Color of Time – Seq’17 (2017) thus indicates the squares of color as occupied, admittedly reproduced in what is nevertheless an act of vital and rigorous observation upon the facades of buildings of historical families that have become museum-like edifices in Tunis, Kiev, Berlin. The artist endeavors to reproduce these indestructible colors which have spread all the way to us and now appear like abrasive surfaces before our misty eyes—their grain is quite enlarged, as if seen beneath a magnifying glass—in resemblance to sandpaper, but which will subsequently work together in a complex game analogous to playing cards in order to connect not figures, but quite diverse spaces in aerial trajectory, formative network, musical scale, or mental territory. These cards simulate a new game which is not the time of narratives, of places, of earthly pedestals, of exchanges, or of success but instead of obsessions, of traumas, of compulsive fears, of moments that are privileged and forgotten, covered over by the time of generations.
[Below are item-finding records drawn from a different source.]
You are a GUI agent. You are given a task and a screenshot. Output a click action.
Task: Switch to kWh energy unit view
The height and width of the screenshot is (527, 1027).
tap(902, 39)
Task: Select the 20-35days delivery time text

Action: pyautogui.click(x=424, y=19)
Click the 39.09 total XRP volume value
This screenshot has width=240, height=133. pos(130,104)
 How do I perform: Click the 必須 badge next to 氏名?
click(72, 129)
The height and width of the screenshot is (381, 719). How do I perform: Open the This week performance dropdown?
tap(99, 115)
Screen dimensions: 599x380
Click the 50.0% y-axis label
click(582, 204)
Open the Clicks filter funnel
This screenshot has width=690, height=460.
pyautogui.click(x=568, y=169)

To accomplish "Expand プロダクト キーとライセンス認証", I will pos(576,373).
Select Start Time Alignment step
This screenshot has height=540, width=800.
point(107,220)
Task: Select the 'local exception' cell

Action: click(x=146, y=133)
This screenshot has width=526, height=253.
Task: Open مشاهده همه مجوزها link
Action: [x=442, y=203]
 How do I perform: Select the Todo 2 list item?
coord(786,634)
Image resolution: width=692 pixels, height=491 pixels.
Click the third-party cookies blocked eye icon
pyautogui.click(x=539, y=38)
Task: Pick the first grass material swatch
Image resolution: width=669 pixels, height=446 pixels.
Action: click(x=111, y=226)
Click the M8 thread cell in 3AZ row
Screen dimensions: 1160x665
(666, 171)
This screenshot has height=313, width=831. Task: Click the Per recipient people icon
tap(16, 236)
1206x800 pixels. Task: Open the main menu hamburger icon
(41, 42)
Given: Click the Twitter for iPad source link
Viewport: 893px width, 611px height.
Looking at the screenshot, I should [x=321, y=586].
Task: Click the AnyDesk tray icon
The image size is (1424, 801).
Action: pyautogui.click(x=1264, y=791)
Because history becomes worn out and uses our walls, our tools, and even our representations. It is sometimes necessary to recreate—past the crackles and scales of roughcast—what had particular characteristics during its time, in its inexpressible taste and its coarse and palpable grain. In the work, these long-gone times are reborn, bursting like bubbles on the surface of our current lives. They hide the patina that is not something obscure and nebulous but is stratified time, that which the Japanese call sabi, the beauty that comes with age, in a rust that snatches it away from both functionality and abstraction and rummages beneath the apparent layer in search of enfolded time. These dull surfaces resonate in an impermanent and noble conception that translates a slide towards nothingness.
– Dr. Michel Sicard is Professor Emeritus for architecture, applied arts, epistemology, and aesthetics at Sorbonne University.